## Activity
When writing out the entries below, keep only the lines from the line with "Given: Open avatar of 散户就这样 commenter" to the line with "This screenshot has height=404, width=980.", both included, exactly as they are, and leave the pictures aside.

Start of Input material

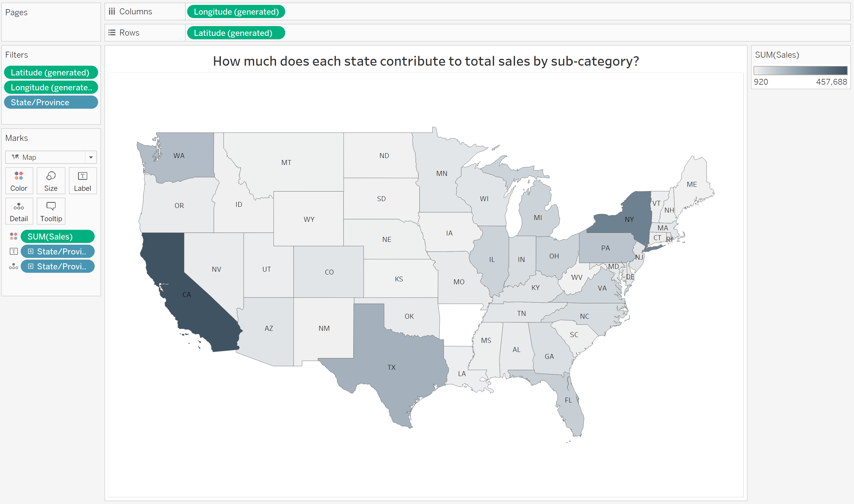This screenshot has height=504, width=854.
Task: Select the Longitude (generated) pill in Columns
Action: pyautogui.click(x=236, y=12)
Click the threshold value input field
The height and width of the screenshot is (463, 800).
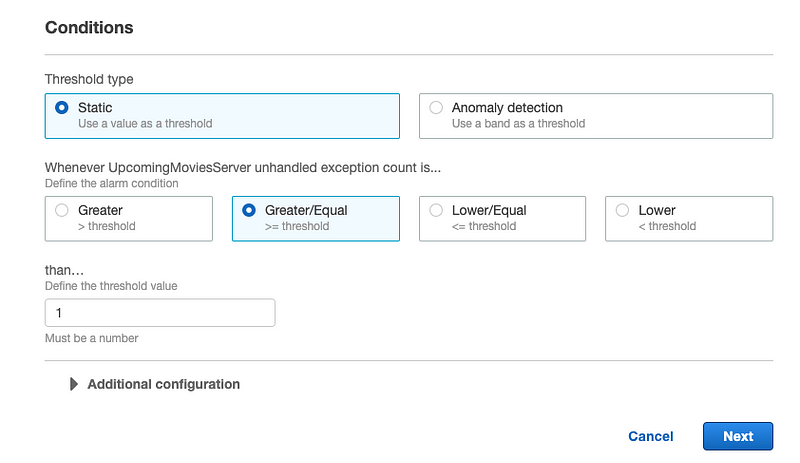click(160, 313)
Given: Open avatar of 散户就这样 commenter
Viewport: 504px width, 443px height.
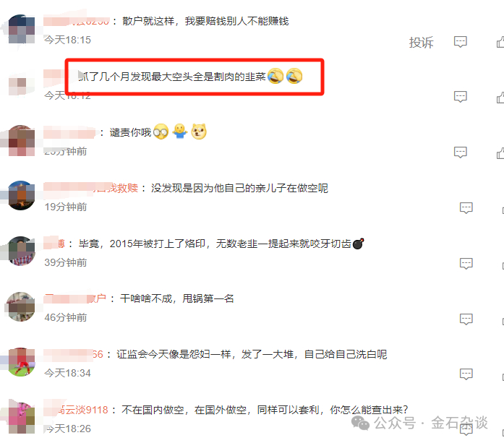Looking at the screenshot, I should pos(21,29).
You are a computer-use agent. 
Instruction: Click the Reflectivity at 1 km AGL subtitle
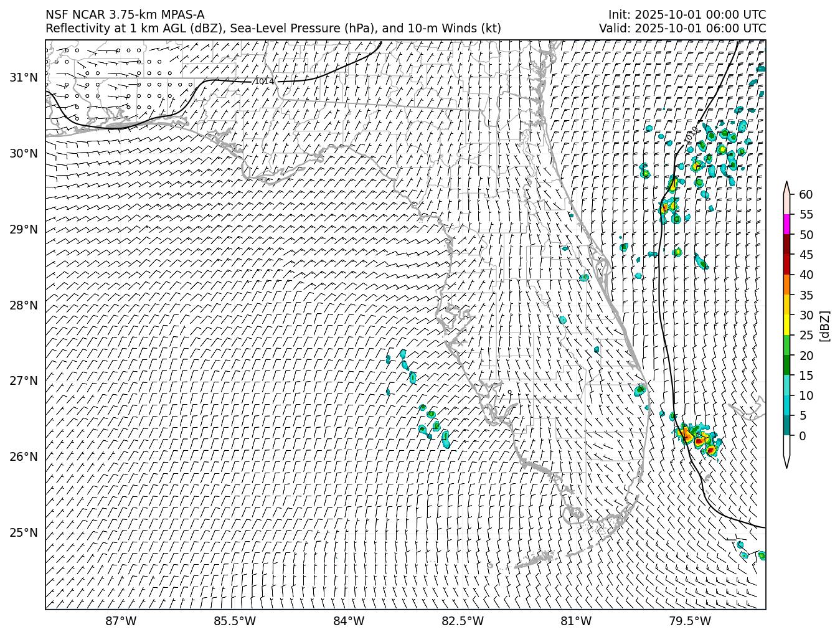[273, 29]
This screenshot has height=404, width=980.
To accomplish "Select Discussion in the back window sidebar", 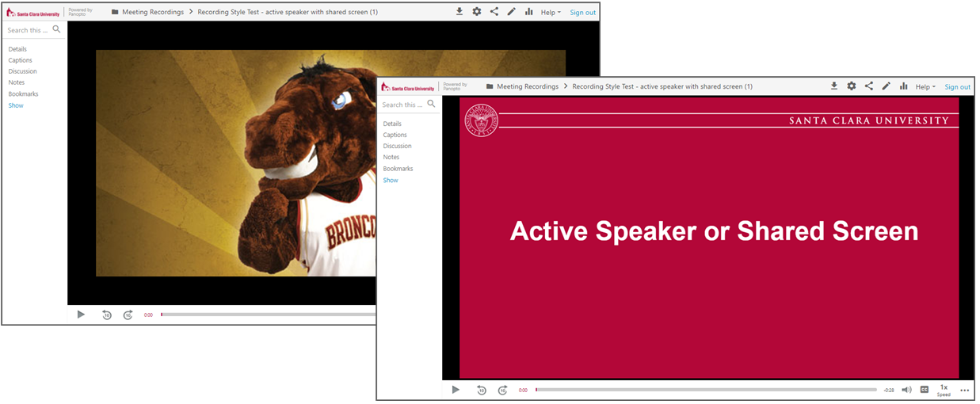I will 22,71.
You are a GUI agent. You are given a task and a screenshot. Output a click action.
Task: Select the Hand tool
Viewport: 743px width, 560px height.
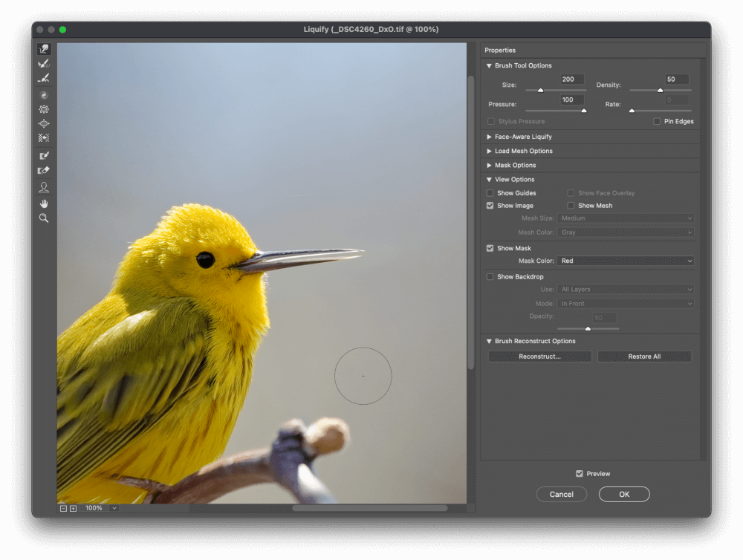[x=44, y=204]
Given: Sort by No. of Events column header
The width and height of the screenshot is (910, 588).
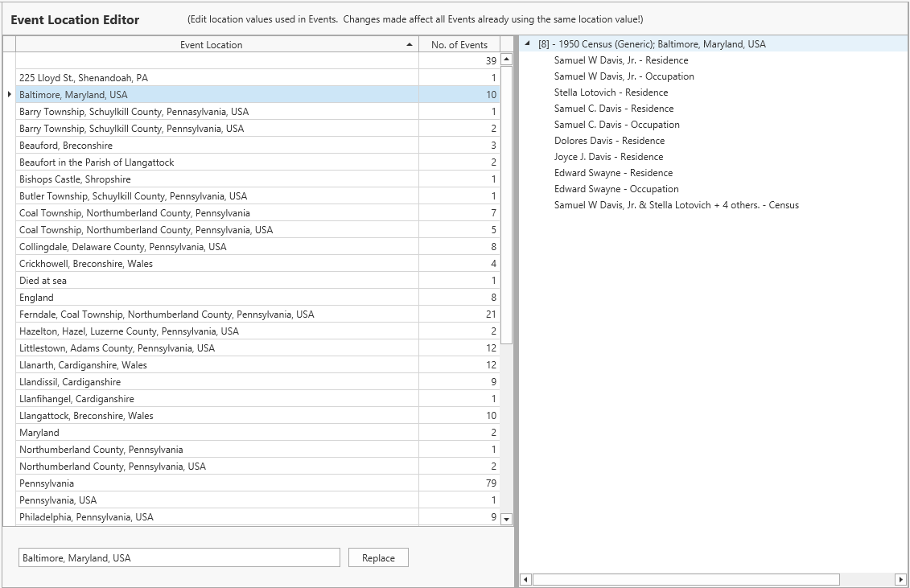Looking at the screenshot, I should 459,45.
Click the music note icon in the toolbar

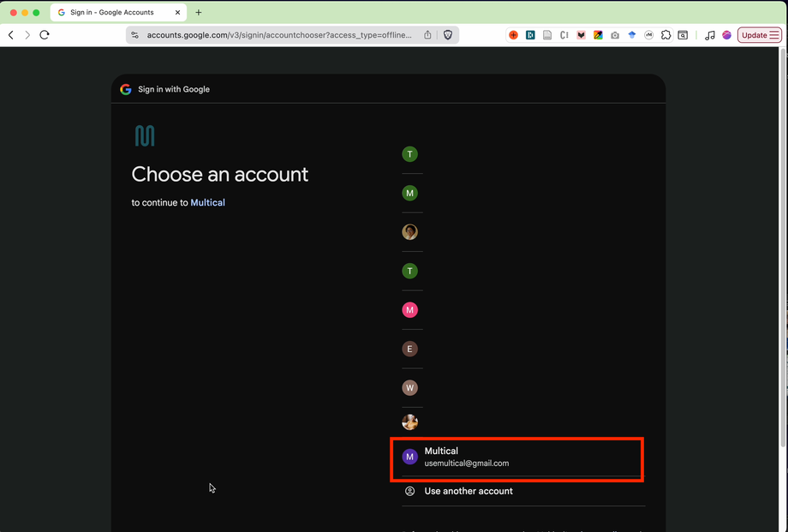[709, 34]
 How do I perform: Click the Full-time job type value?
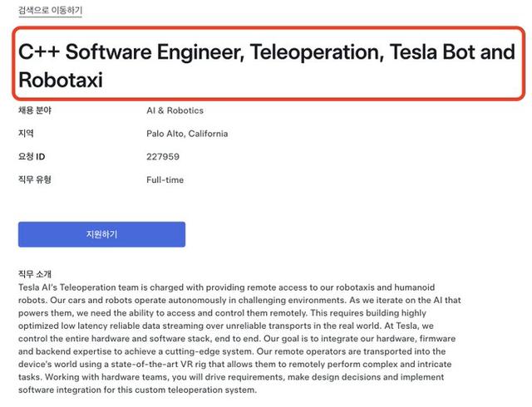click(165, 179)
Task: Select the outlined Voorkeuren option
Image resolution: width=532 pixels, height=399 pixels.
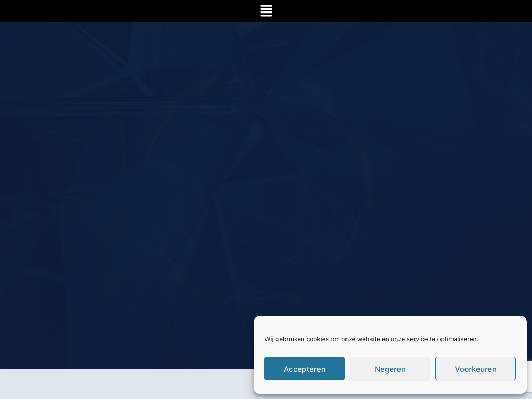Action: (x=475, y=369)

End of Input material

## Expected output
Given: Open avatar of 散户就这样 commenter
Viewport: 504px width, 443px height.
Looking at the screenshot, I should pos(21,29).
You are a computer-use agent. 
Instruction: Click the Reflectivity at 1 km AGL subtitle
[273, 29]
This screenshot has height=404, width=980.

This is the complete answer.